:: WORK TO COMPLETE ::
Starting at the line where "Screen dimensions: 1456x819" occurs, reproduce each line through the end of the entries below exactly. Omit every picture.

━━━━━━━━

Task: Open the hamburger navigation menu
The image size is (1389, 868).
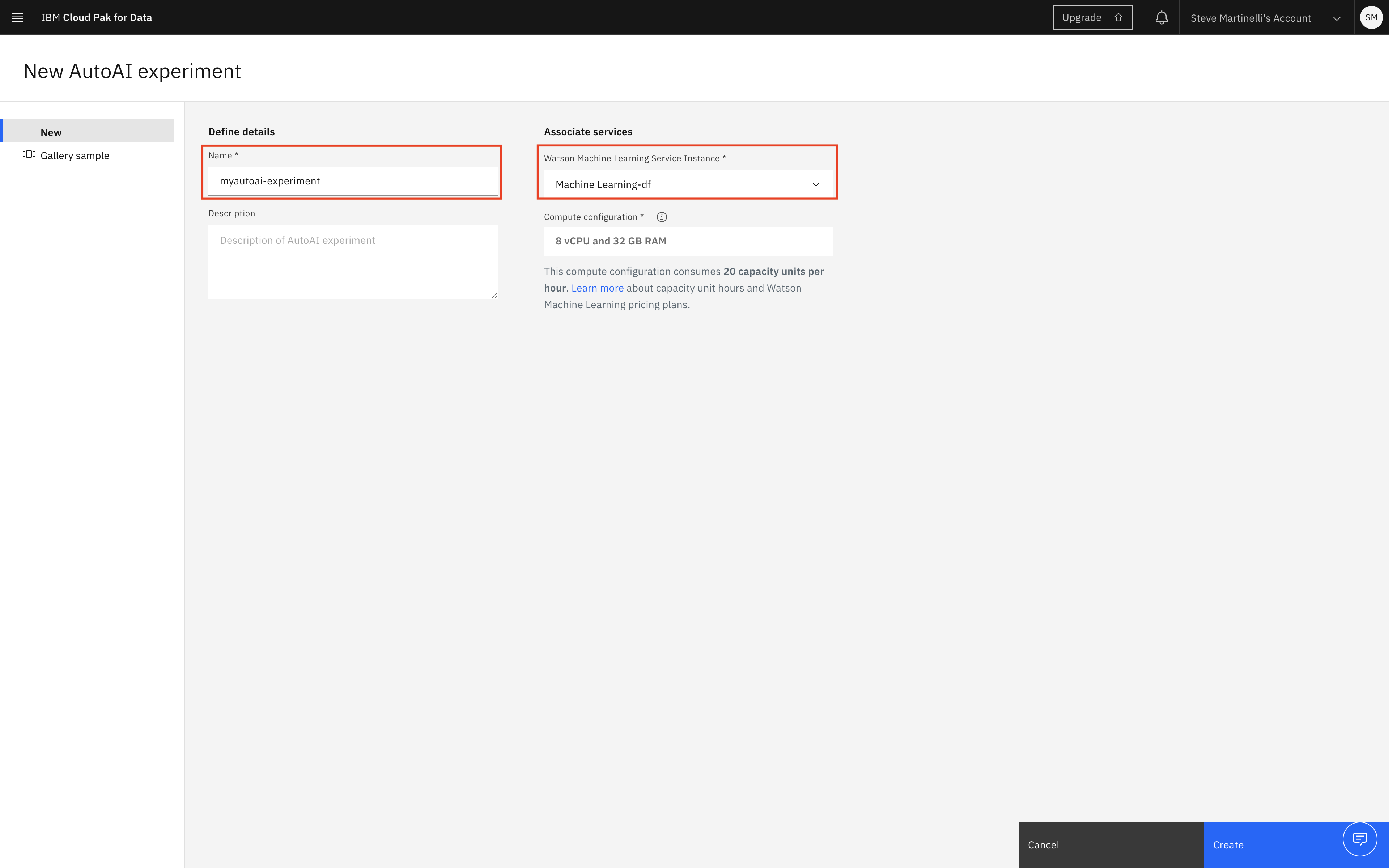Action: [x=17, y=17]
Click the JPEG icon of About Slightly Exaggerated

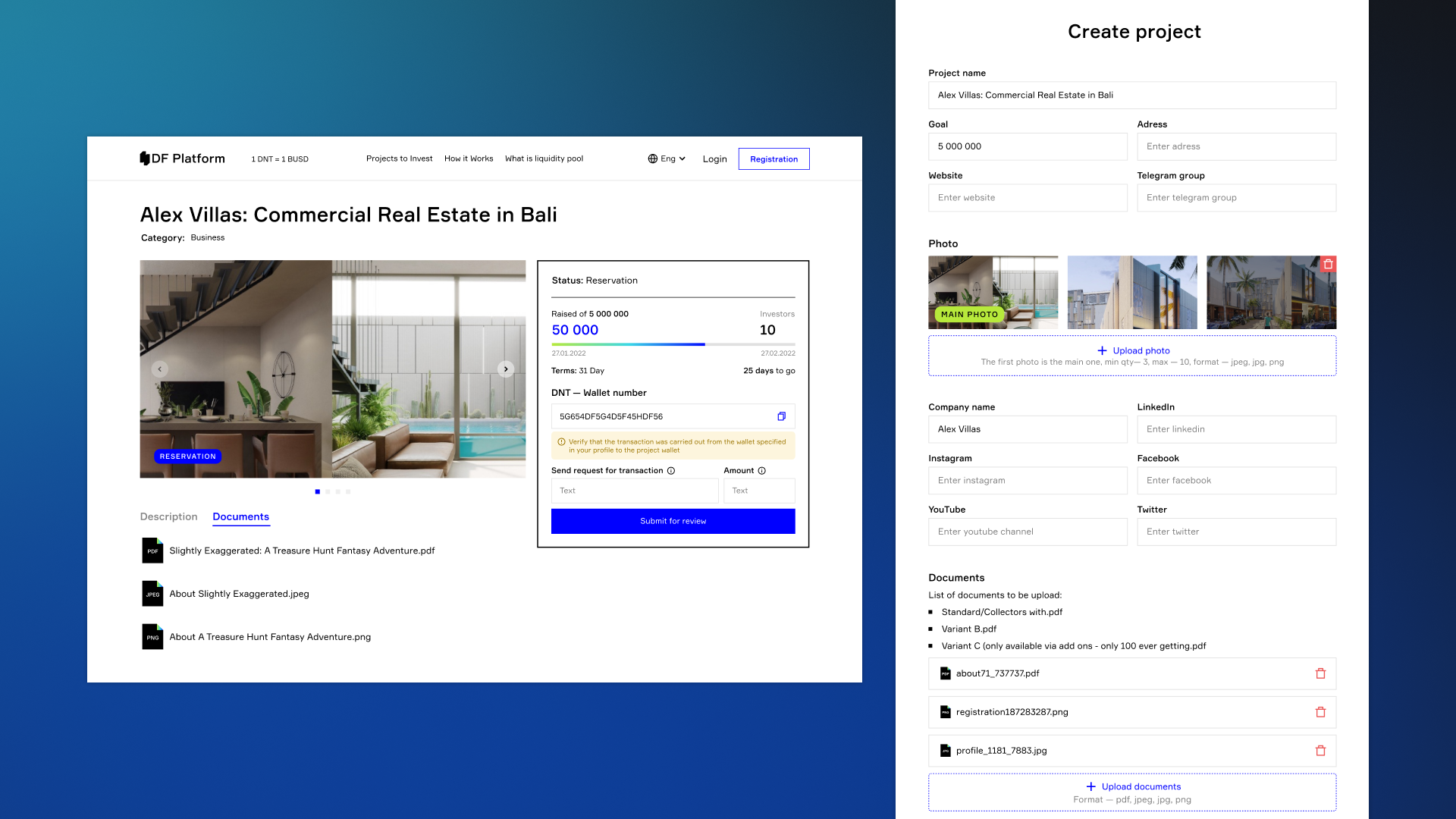point(152,594)
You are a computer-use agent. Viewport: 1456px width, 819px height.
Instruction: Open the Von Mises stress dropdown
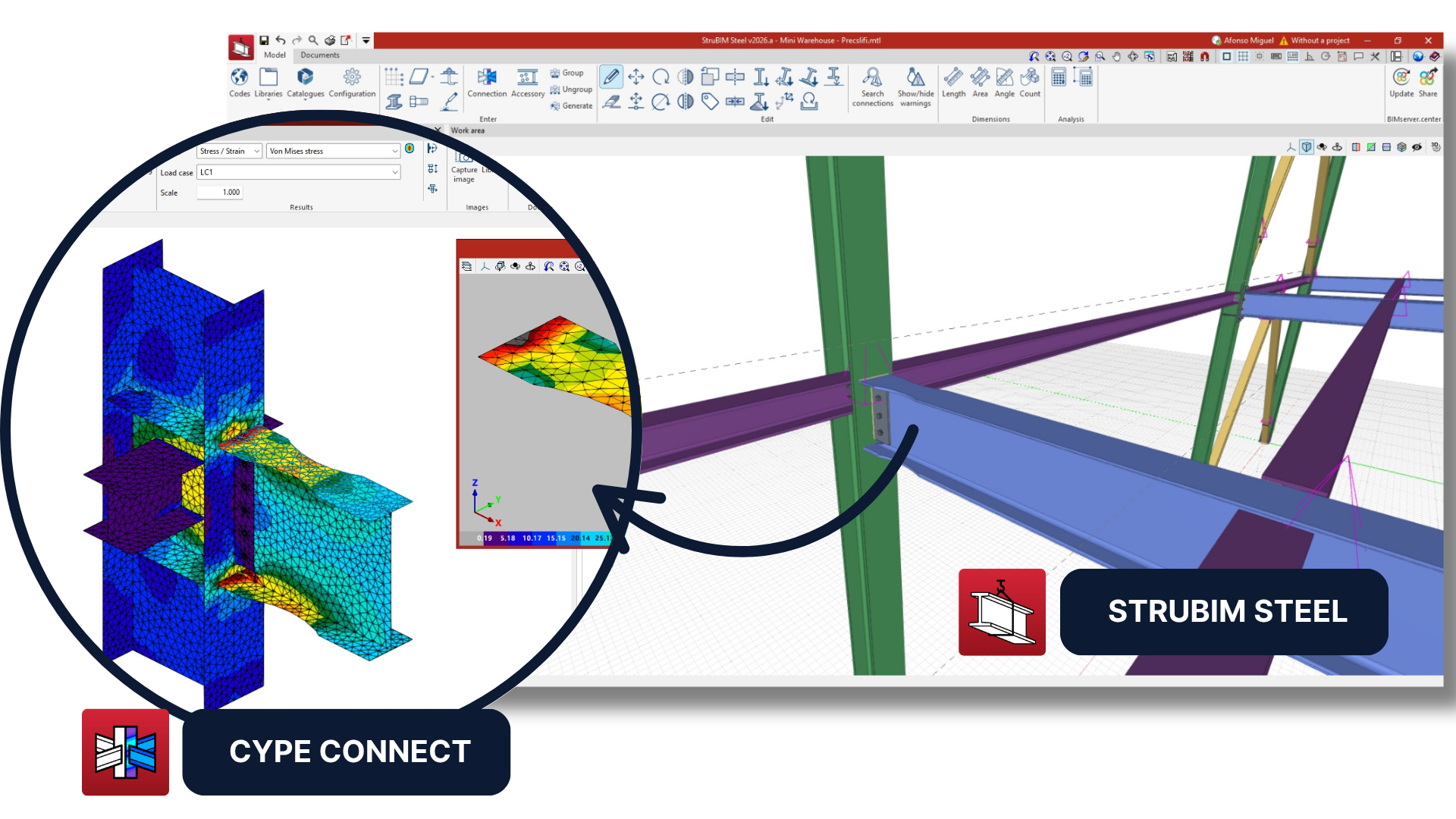pos(332,151)
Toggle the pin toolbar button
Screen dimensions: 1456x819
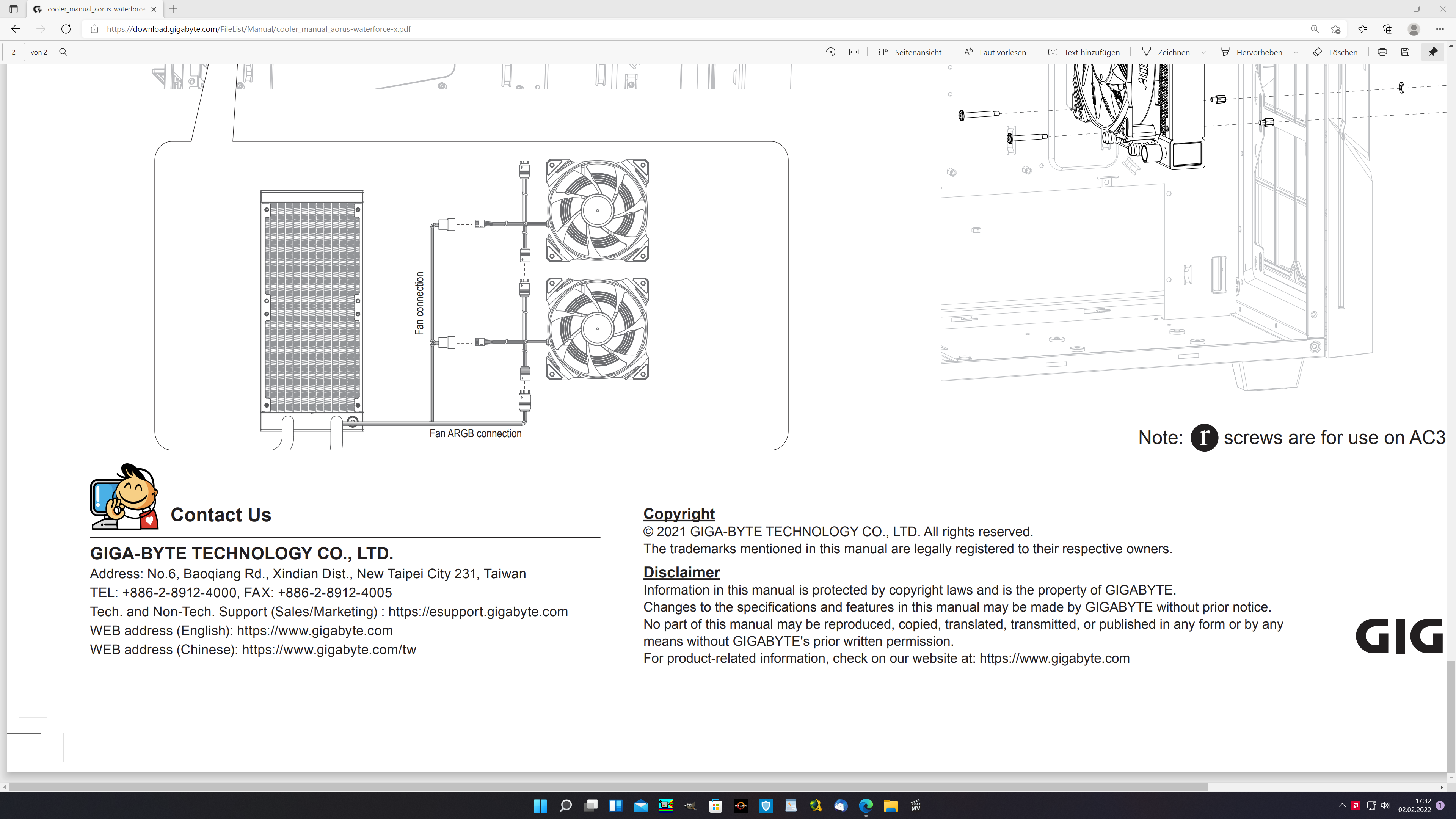pos(1433,52)
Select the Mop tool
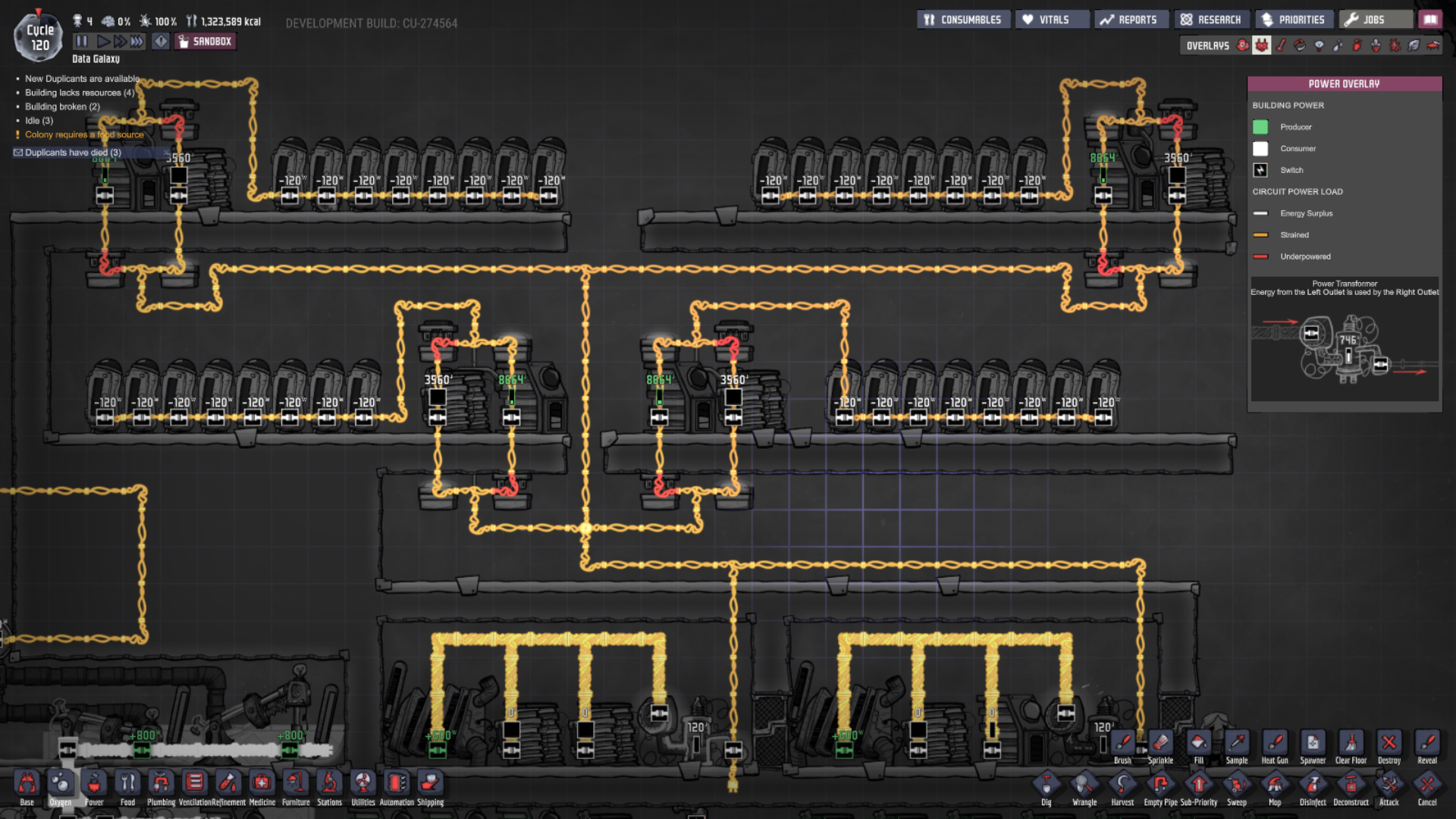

━━━━━━━━

:: ANSWER TO THE PROBLEM ::
Screen dimensions: 1456x819
pos(1433,52)
Select the Mop tool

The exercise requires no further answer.